Given integers n and k, find the lexicographically k-th smallest integer in the range from 1 to n.

Note: 1 ≤ k ≤ n ≤ 109.

Example:

Input:
n: 13   k: 2

Output:
10

Explanation:
The lexicographical order is [1, 10, 11, 12, 13, 2, 3, 4, 5, 6, 7, 8, 9], so the second smallest number is 10.

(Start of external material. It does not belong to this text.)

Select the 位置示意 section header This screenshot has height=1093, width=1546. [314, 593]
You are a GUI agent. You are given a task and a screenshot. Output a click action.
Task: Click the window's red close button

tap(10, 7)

第一次做; 直接看的leetcode题解; 核心:字典序排列也就是对十叉树进行先序遍历

class Solution {
    public int findKthNumber(int n, int k) {
        //根据题意, 第一个数是1
        int cur = 1;
        //第一个是1, 所以再找出k-1个数后就知道第k个数是多少了
        k = k-1;
        while(k>0){
            int steps = calSteps(n, cur, cur+1);
            //横向扩展, 相当于+steps,
            if(steps<=k){
                cur +=1 ;
                k -= steps;
            }
            //steps > k; 纵向扩展, 相当于+1
            else{
                cur *= 10;
                k-=1;
            }
            
        }
        return cur;
    }
    
    //n1 和 n2得是long类型的, int会产生溢出, 不能通过这个案例: 输入n=681692778, k=351251360, 预期结果=416126219
    private int calSteps(int n, long n1, long n2){
        int steps = 0;
        while(n1<=n){
            steps += Math.min(n2, n+1) - n1;
            n1 *= 10;
            n2 *= 10;
        }
        return steps;
    }
}

第一次做; 超时, 29/69

/*
小根堆
*/
class Solution {
    public int findKthNumber(int n, int k) {
        //
        PriorityQueue<Integer> minHeap = new PriorityQueue<Integer>(new Comparator<Integer>(){
            public int compare(Integer o1, Integer o2){
                String str1 = String.valueOf(o1);
                String str2 = String.valueOf(o2);
                return str1.compareTo(str2);
            }
        });
        for(int i=1; i<=n; i++){
            minHeap.add(i);
        }
        for(int i=0; i<k-1; i++){
            minHeap.poll();
        }
        return minHeap.peek();
    }
}

leetcode最优解

public int findKthNumber(int n, int k) {
    int curr = 1;
    k = k - 1;
    while (k > 0) {
        int steps = calSteps(n, curr, curr + 1);
        if (steps <= k) {
            curr += 1;
            k -= steps;
        } else {
            curr *= 10;
            k -= 1;
        }
    }
    return curr;
}
//use long in case of overflow
public int calSteps(int n, long n1, long n2) {
    int steps = 0;
    while (n1 <= n) {
        steps += Math.min(n + 1, n2) - n1;
        n1 *= 10;
        n2 *= 10;
    }
    return steps;
}